■ PROBLEM DETAILS
Copy out word for word the lines of the material below, starting with the line that contains "The width and" and going on through the end. Leave the pictures out of your answer.

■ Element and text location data
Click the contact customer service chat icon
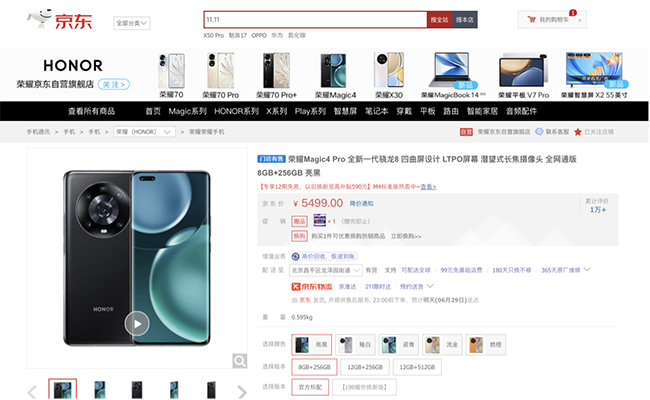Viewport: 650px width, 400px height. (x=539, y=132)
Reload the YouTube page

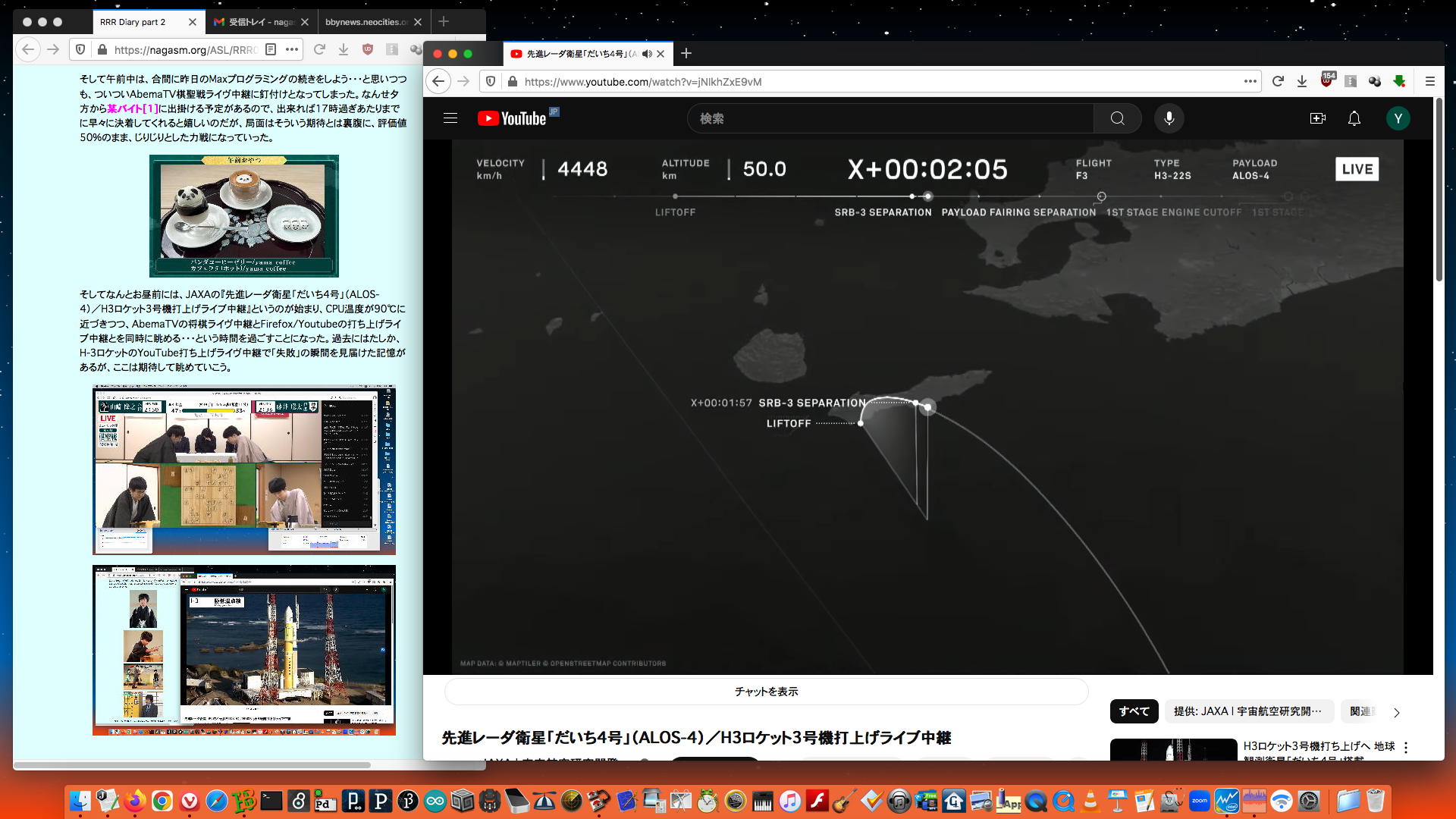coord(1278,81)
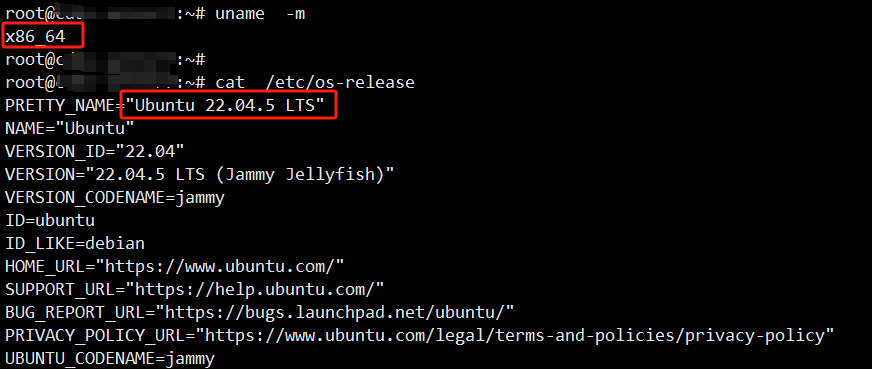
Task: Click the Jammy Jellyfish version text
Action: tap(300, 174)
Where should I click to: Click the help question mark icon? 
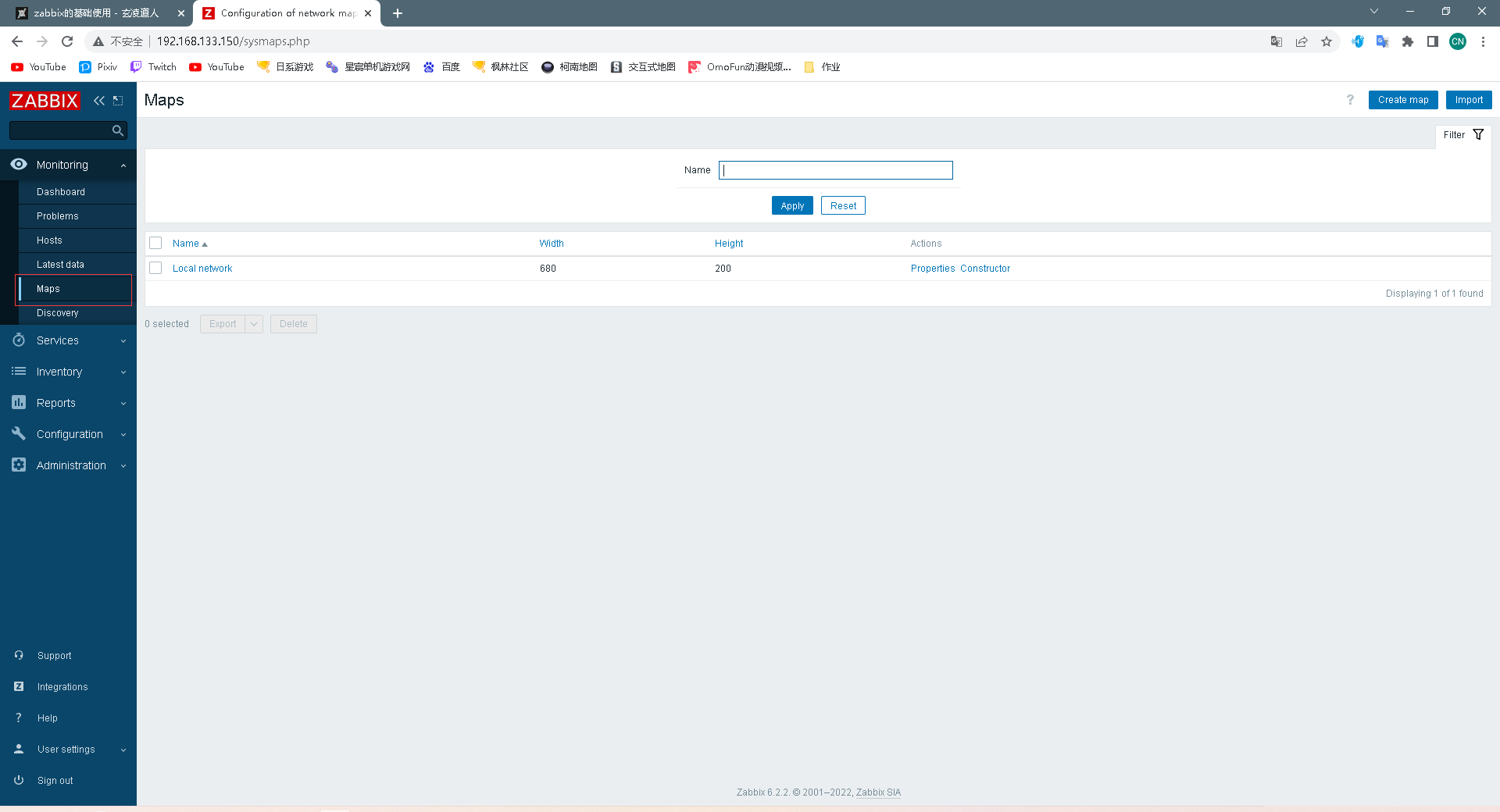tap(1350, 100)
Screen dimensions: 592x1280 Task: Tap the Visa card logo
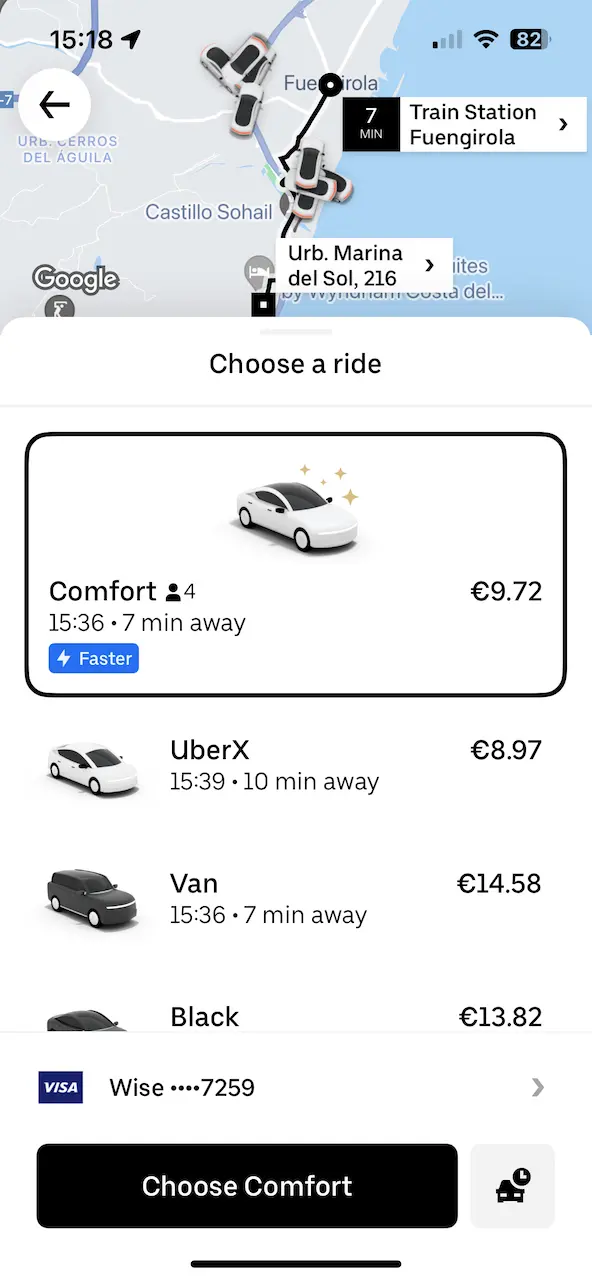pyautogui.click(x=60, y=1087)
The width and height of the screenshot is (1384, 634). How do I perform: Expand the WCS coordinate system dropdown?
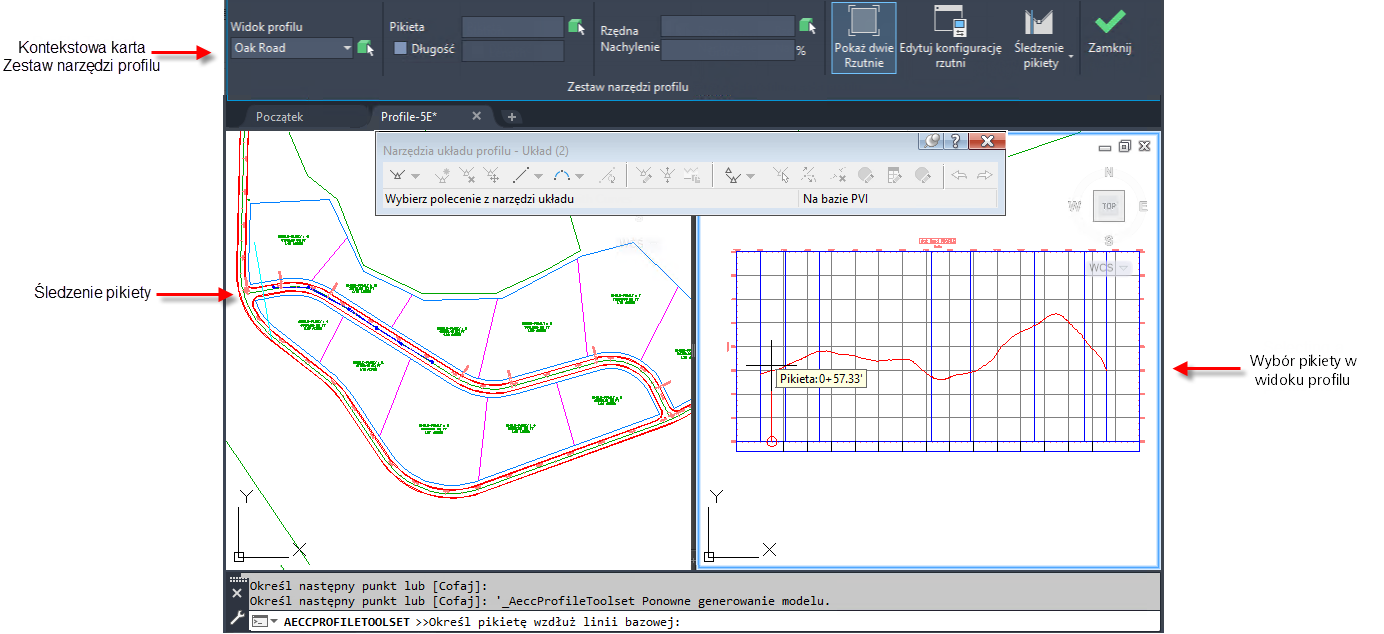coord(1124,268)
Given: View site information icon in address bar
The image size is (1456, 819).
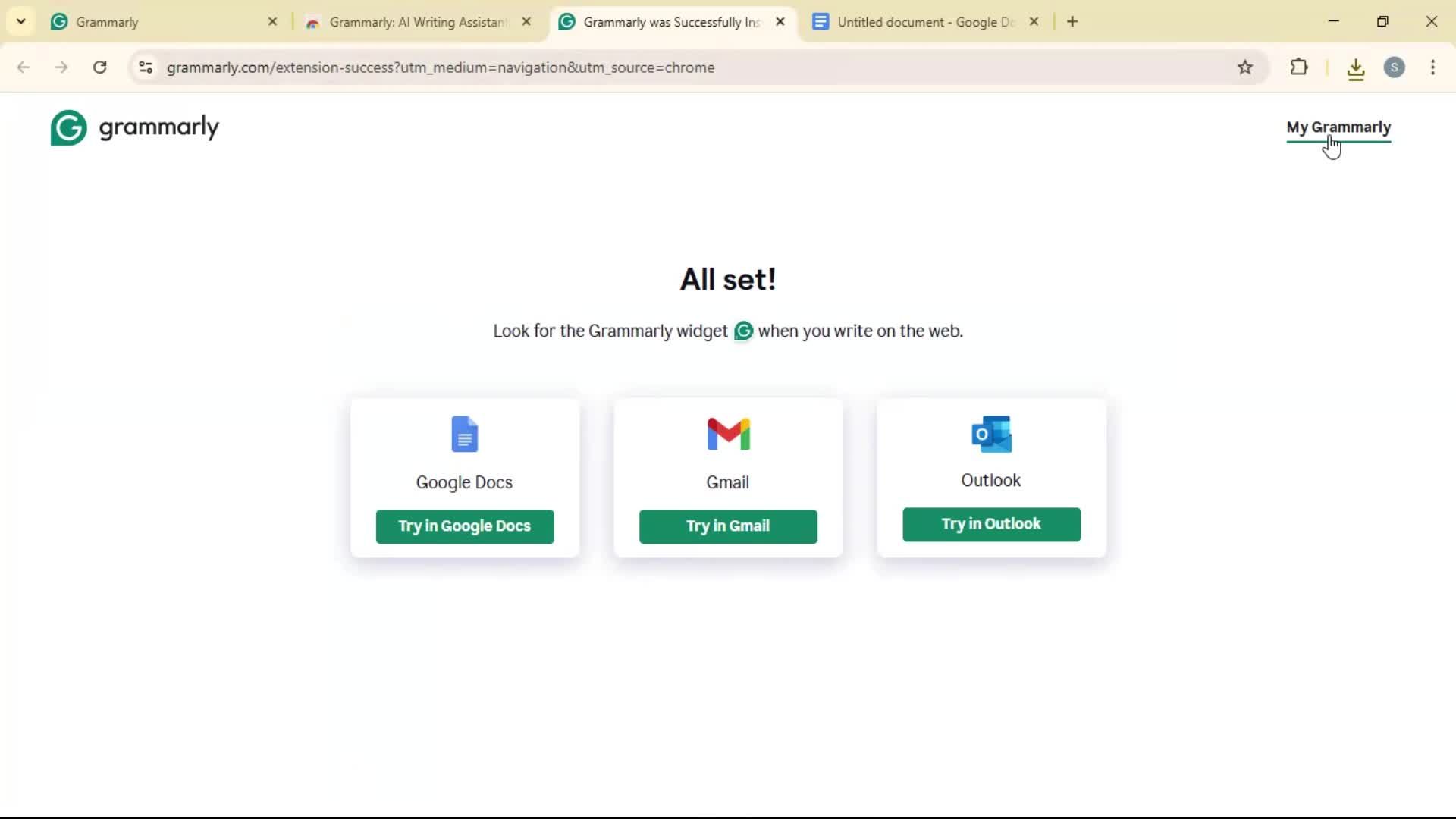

■ OUTPUT FOR THIS TASK
The width and height of the screenshot is (1384, 634). How do I perform: Expand the WCS coordinate system dropdown?
coord(1124,268)
Given: View site information icon in address bar
The image size is (1456, 819).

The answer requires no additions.